**Your objective:**
Please set down only the lines from the one containing "Where should I" through the end of the entries below, exactly, minus any pictures.

(Data excerpts)

* * *

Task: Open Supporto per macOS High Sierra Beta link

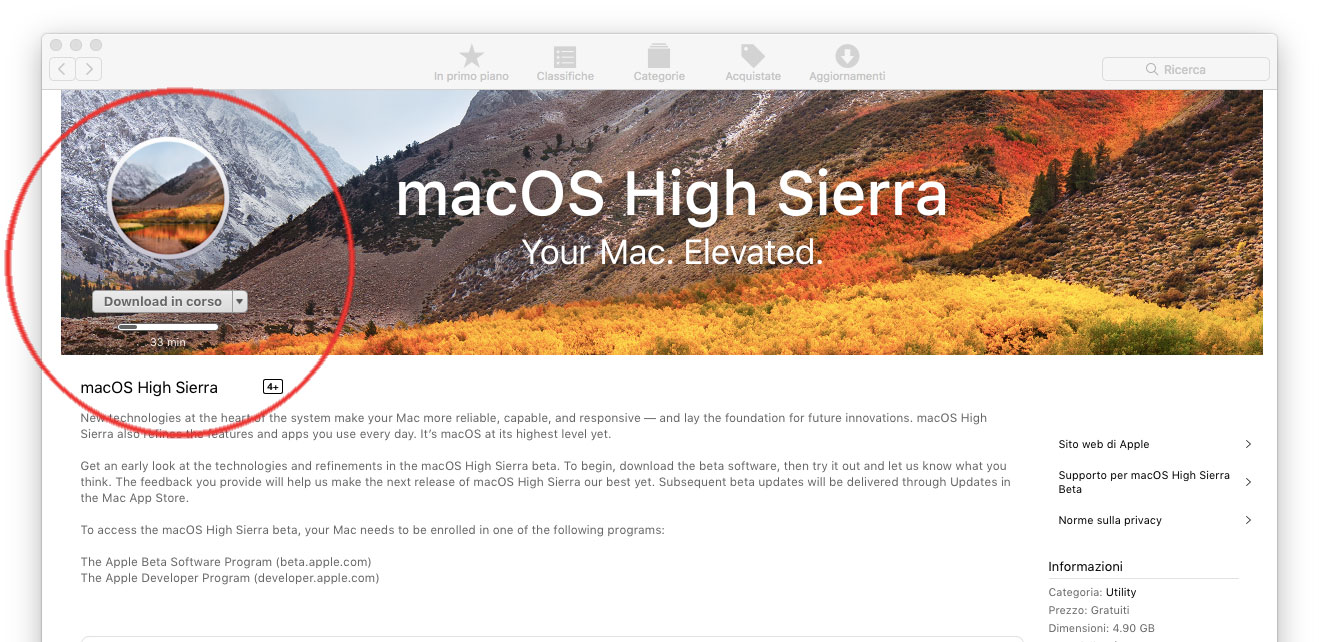Action: 1143,482
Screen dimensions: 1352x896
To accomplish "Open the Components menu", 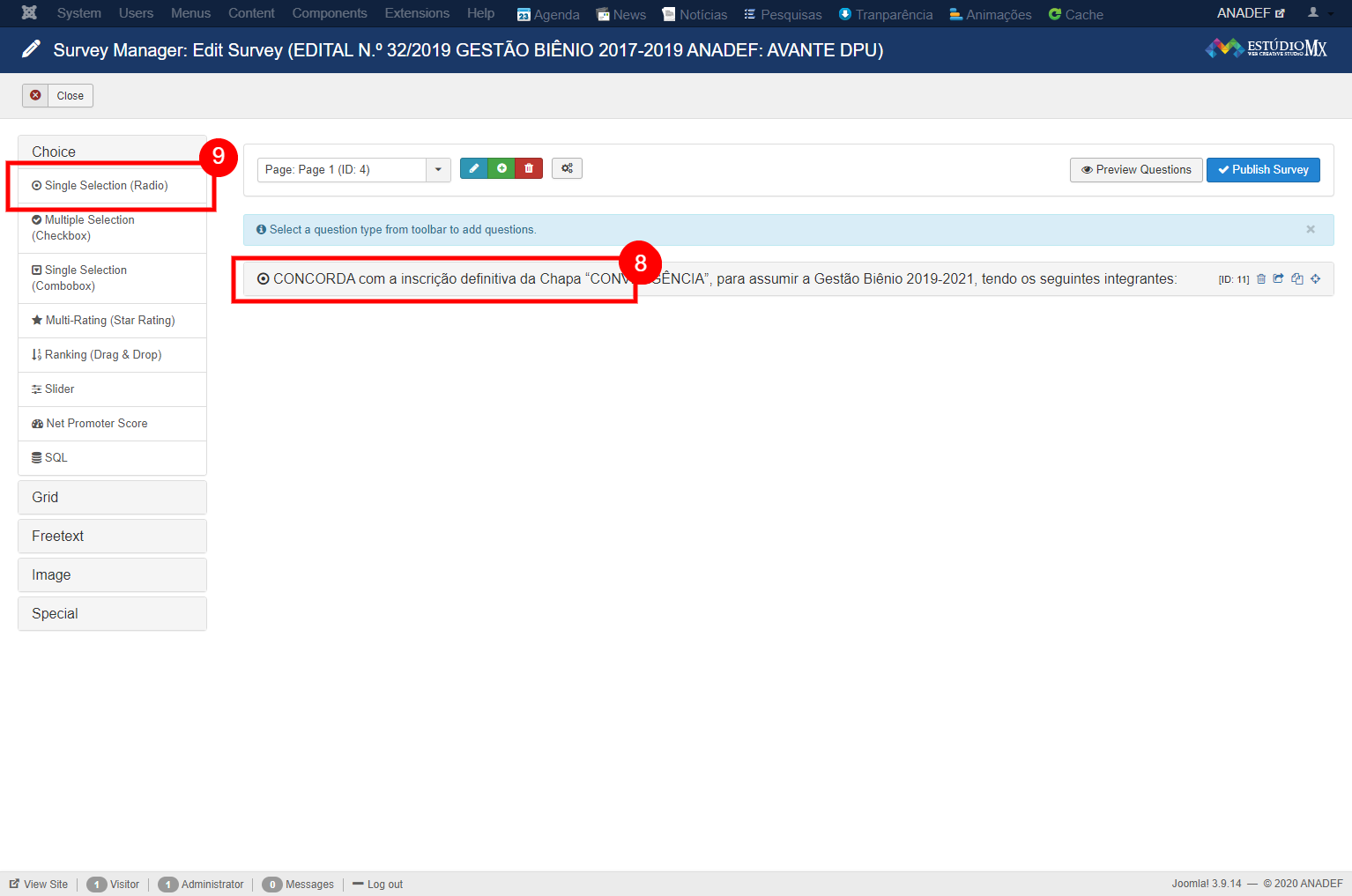I will click(330, 13).
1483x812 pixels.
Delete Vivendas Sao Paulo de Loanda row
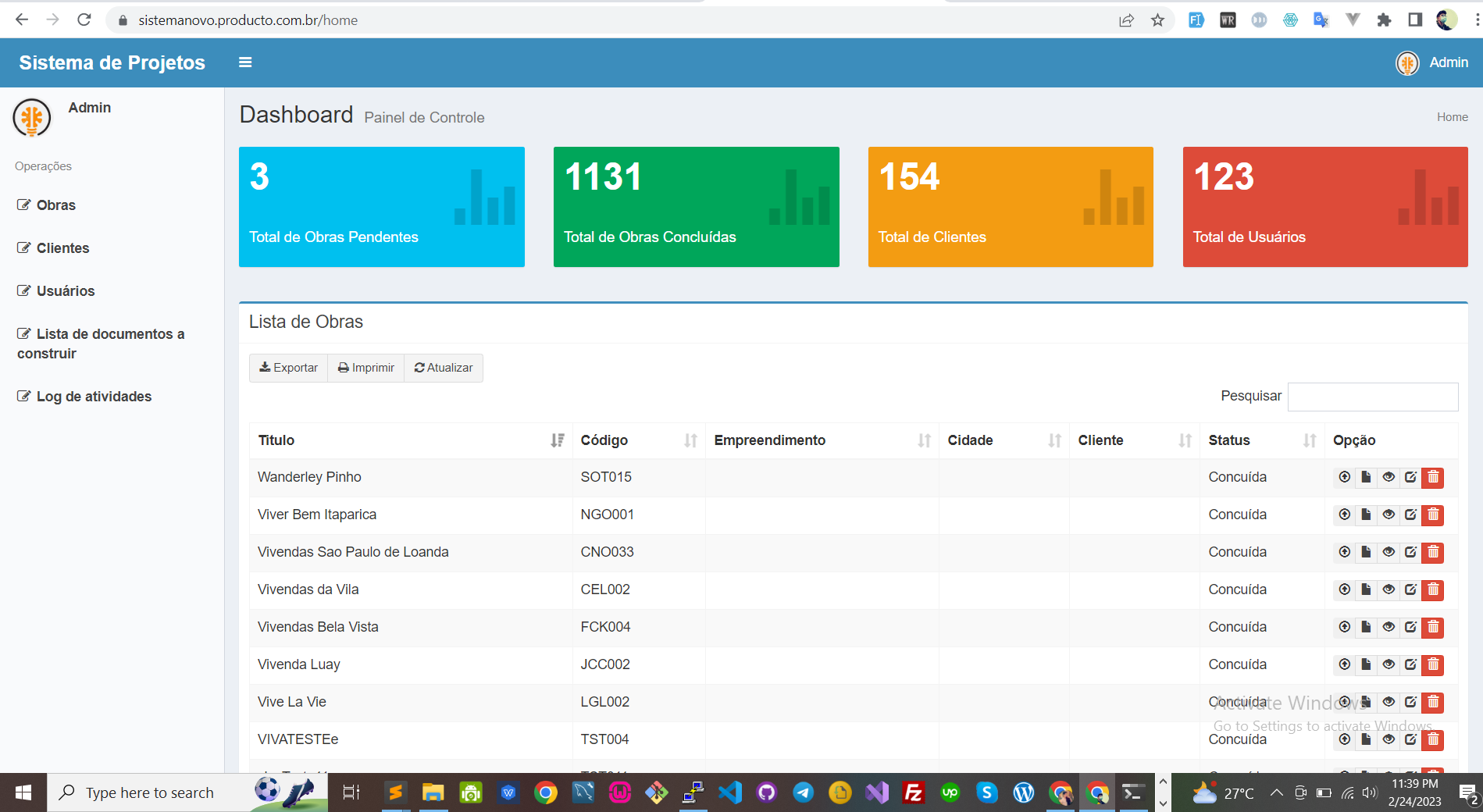(1433, 552)
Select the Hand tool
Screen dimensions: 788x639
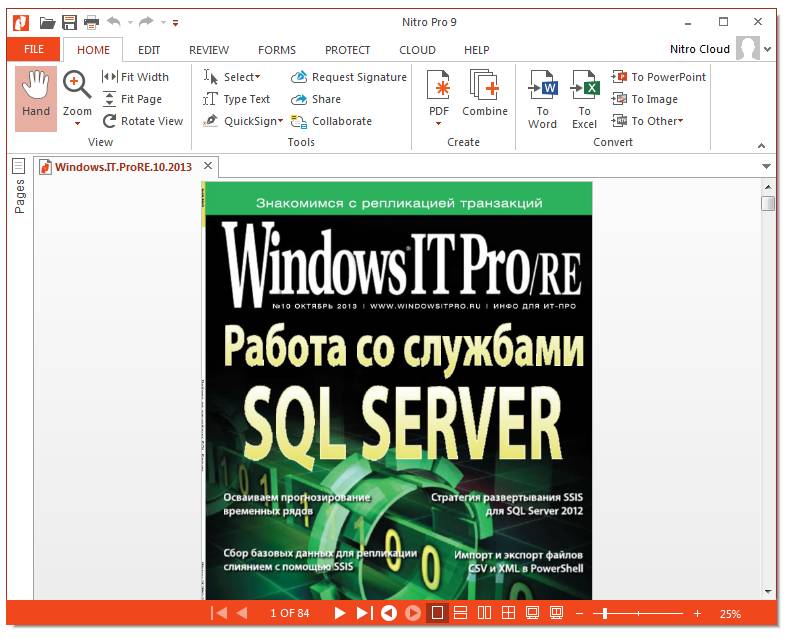point(36,97)
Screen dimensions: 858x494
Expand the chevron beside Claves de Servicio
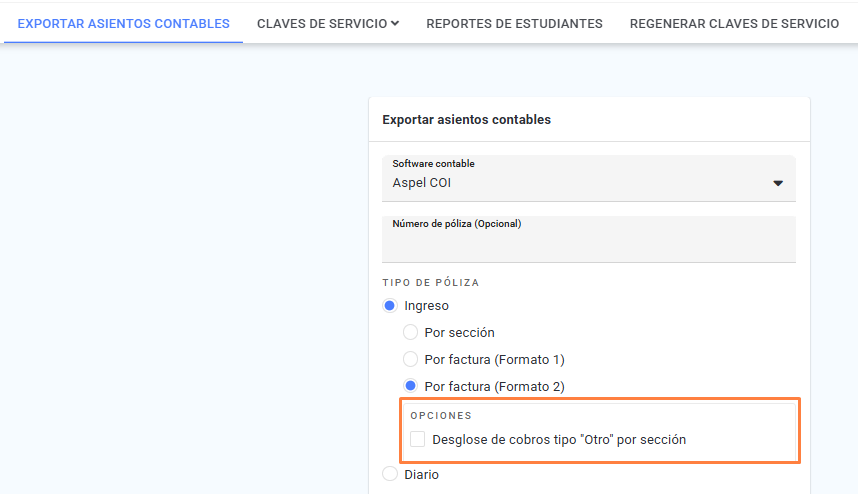pos(395,24)
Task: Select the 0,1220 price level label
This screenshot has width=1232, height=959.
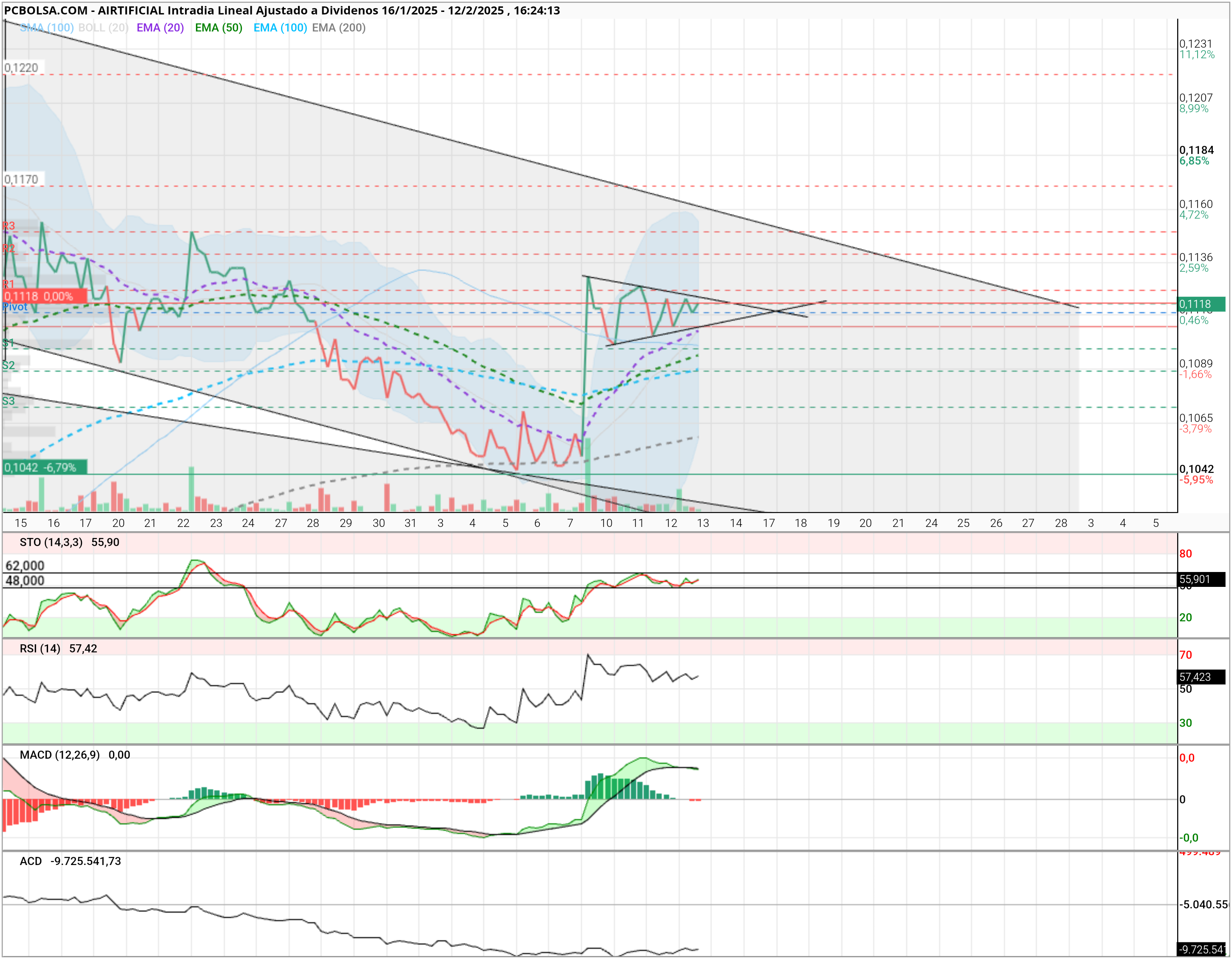Action: (x=21, y=68)
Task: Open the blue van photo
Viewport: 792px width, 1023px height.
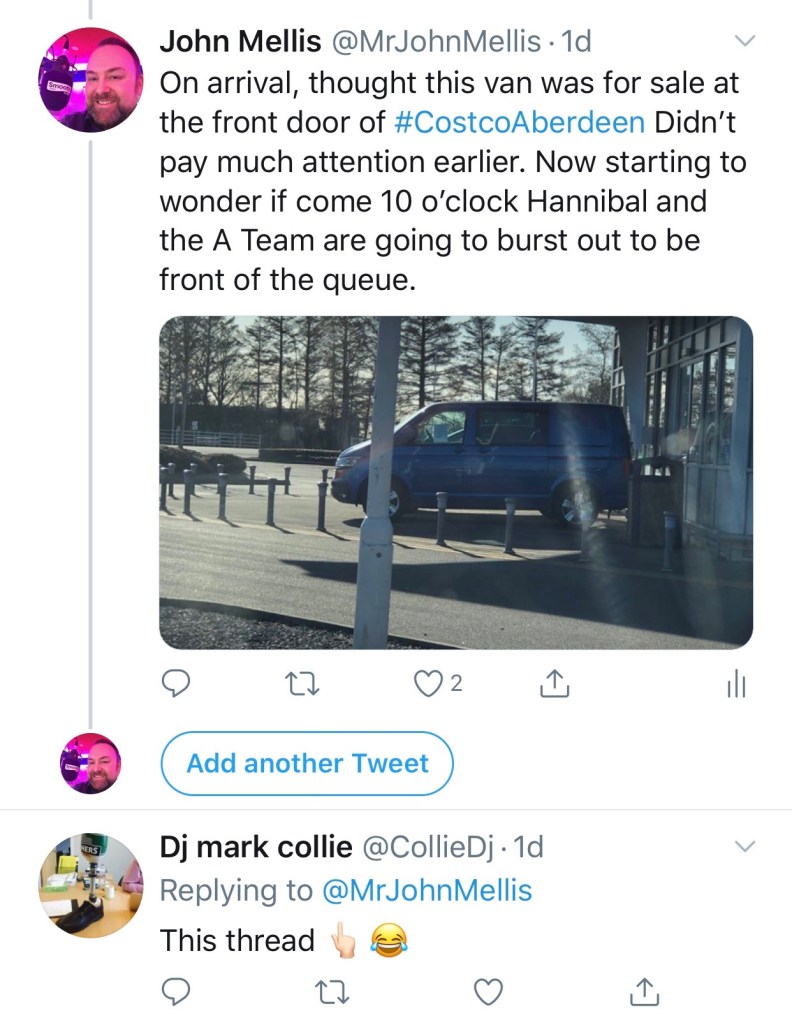Action: tap(456, 483)
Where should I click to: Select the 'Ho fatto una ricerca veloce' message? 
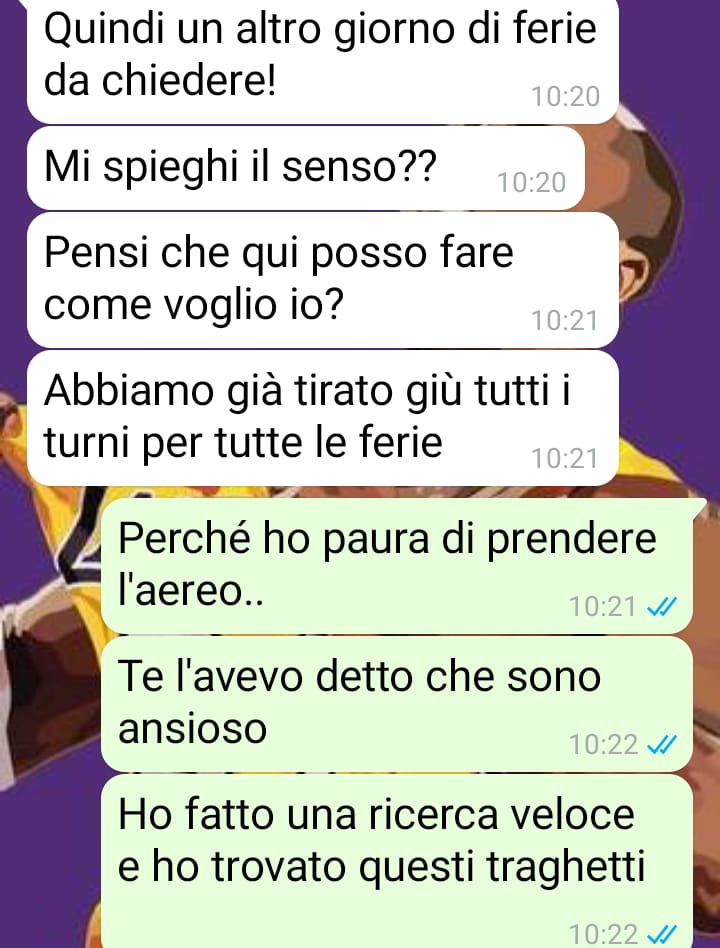(x=397, y=861)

* * *

**Written solution:**
Where should I click to: Select the 'Ho fatto una ricerca veloce' message? 
(x=397, y=861)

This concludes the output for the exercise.